Le confessioni: un thriller politico e psicologico

“Le confessioni” (qui il trailer), il nuovo film di Roberto Andò, è al cinema dal 21 aprile.
Roberto Salus (Toni Servillo), un monaco certosino, viene invitato ad un summit fra i ministri dell’economia degli otto paesi più influenti al mondo. Lo scopo dell’incontro è quello di discutere di una segretissima e delicata manovra economica che determinerà le sorti dell’economia mondiale. Il monaco, abituato al silenzio della sua vita meditativa, ha ricevuto l’invito dal presidente dell’FMI (Fondo Monetario Internazionale), Daniel Roché (Daniel Auteuil), perché è un religioso fuori dal comune. Il vero motivo dell’invito da parte dell’economista è la ricerca dell’assoluzione dai suoi peccati: Roché esprime il desiderio di confessarsi, e di farlo proprio con Salus, che è anche uno scrittore, oltre che un monaco atipico. Nei suoi libri, infatti, fa dichiarazioni non molto ortodosse, e lui stesso ammette di non essere interessato all’ortodossia. La notte stessa della confessione Roché viene trovato privo di vita nella stanza del lussuoso albergo tedesco in cui si tiene il summit, e da lì comincerà la ricerca della verità. Si è trattato di un suicidio o di un omicidio? L’accusa ad un monaco e l’ostilità da parte sua nel non rivelare quanto dettogli durante una cruciale confessione ricordano l’hitchcockiano “Io confesso”, che viene infatti citato nel film.

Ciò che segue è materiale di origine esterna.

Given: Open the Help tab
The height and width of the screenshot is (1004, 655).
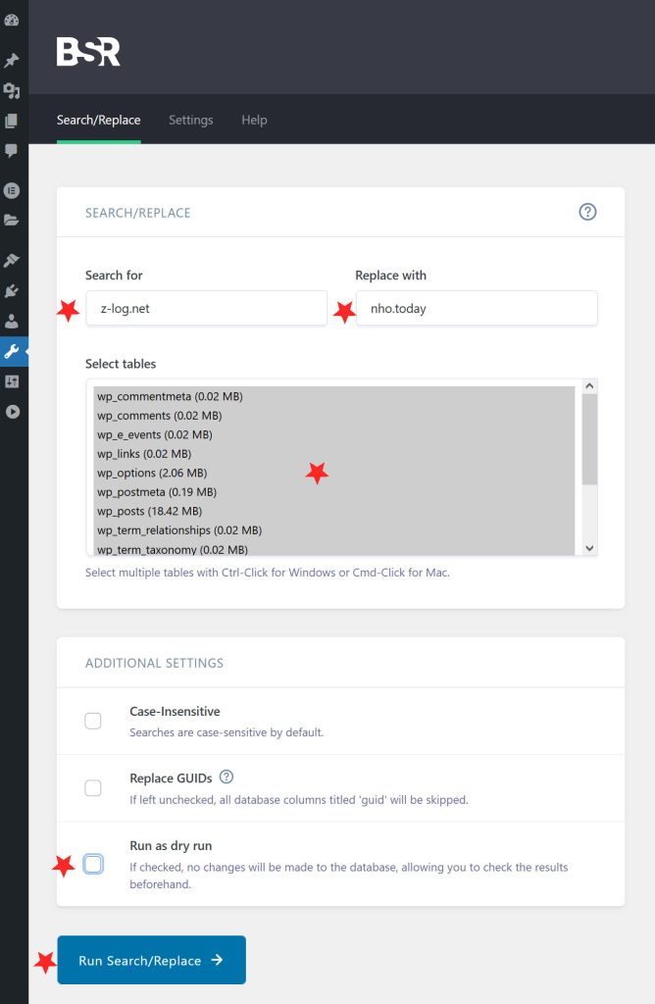Looking at the screenshot, I should pyautogui.click(x=254, y=120).
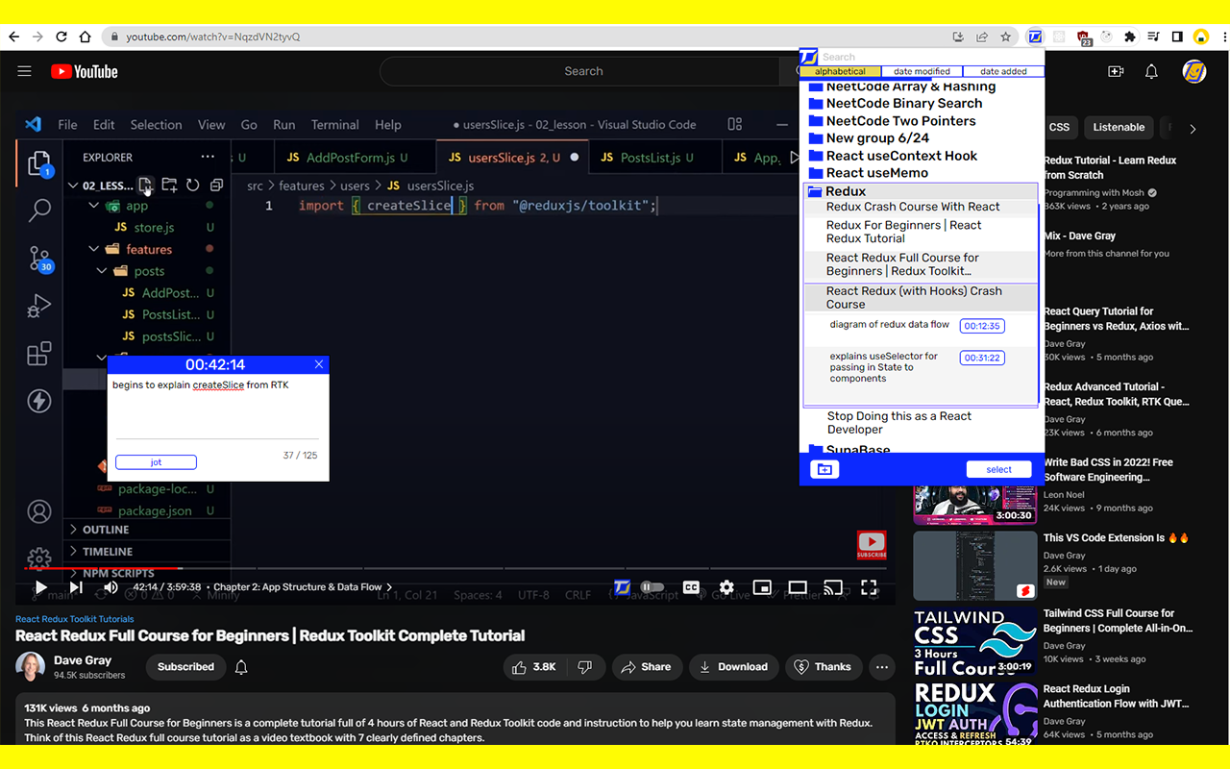Switch the player to theater mode
Screen dimensions: 1230x769
coord(798,587)
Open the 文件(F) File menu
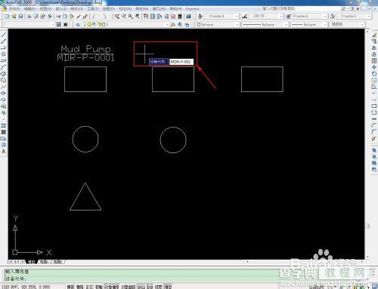 pyautogui.click(x=14, y=9)
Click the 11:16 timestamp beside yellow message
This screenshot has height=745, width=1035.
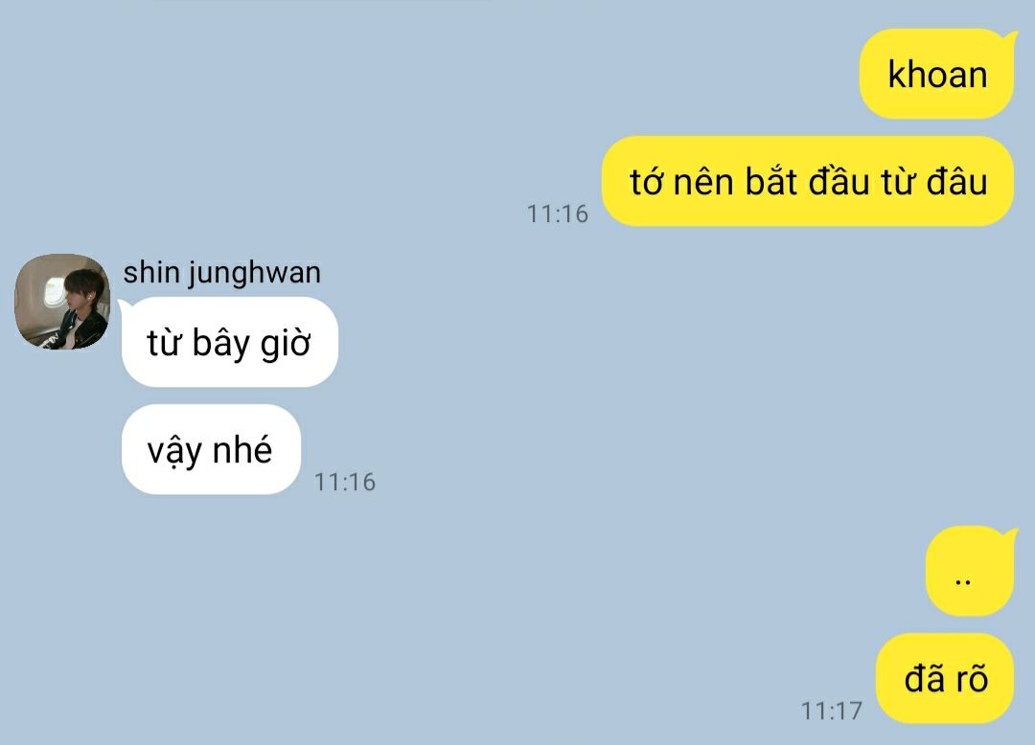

“Le confessioni”, un thriller politico e psicologico e il personaggio di Servillo

Potremmo definire “Le confessioni” un thriller politico e psicologico, tutto giocato sulle motivazioni per le quali il suicidio/omicidio si sarebbe compiuto. Tuttavia il momento della rivelazione non ci sarà. Non è questo il punto su cui Andò ci vuole attenti. Il regista vira l’attenzione dello spettatore verso un più rilevante aspetto, secondo la linea che tratteggia: le dinamiche politiche ed economiche che si stabiliscono tra i ministri dei diversi paesi. Gli “amori”, gli odi, le attrazioni, le minacce. Il tutto crea i presupposti per una riflessione sul contesto in cui il film è ambientato.
Andò, inoltre, si muove dietro le orme di Sorrentino, lasciando intravedere alcune delle atmosfere di “La grande bellezza” e di “Youth”. Persino il linguaggio ermetico di Sorrentino è riutilizzato a modo proprio da Andò, ma rimanda con evidenza ai modi stilistici del collega. Tuttavia, in questa circostanza, Servillo non potrebbe essere più diverso dal Jep Gambardella della pellicola che ha vinto l’Oscar nel 2014. Diverso nel modo di parlare, nelle espressioni, nei silenzi, in “Le confessioni” l’attore napoletano dimostra la sua versatilità. Ci fa credere di essere davvero un monaco certosino che ha vissuto soltanto nel silenzio e che non è abituato alla mondanità che, invece, faceva da sfondo a “La grande bellezza”. A tratti glaciale e a tratti oscuro, il suo è un personaggio che non si svelerà mai fino alla fine, di cui non riusciamo ad identificare in tutto e per tutto il ruolo. Ciò che appare chiaro sin da subito è che l’uomo è senza dubbio un religioso fuori dal comune: non solo è uno scrittore, ma nei suoi libri esprime dei concetti decisamente poco ortodossi, specie sulla tolleranza del suicidio, non considerato da lui come un peccato se lo si commette per salvare il proprio onore. Soltanto nella metaforica e bellissima scena in cui il cane di uno dei ministri si scaglia contro tutti i politici e si ammansisce soltanto di fronte a Salus (che, in latino, vuol dire “salvezza”), avremo la certezza della sua natura.
La soluzione finale non viene mai palesata, ma soltanto suggerita. Nell’ambiguità della scelta tra due possibilità si basa l’impianto di “Le confessioni”, che nel finale mantiene questa struttura. Al termine della pellicola allo spettatore poco attento o poco fantasioso resteranno certamente domande insolute.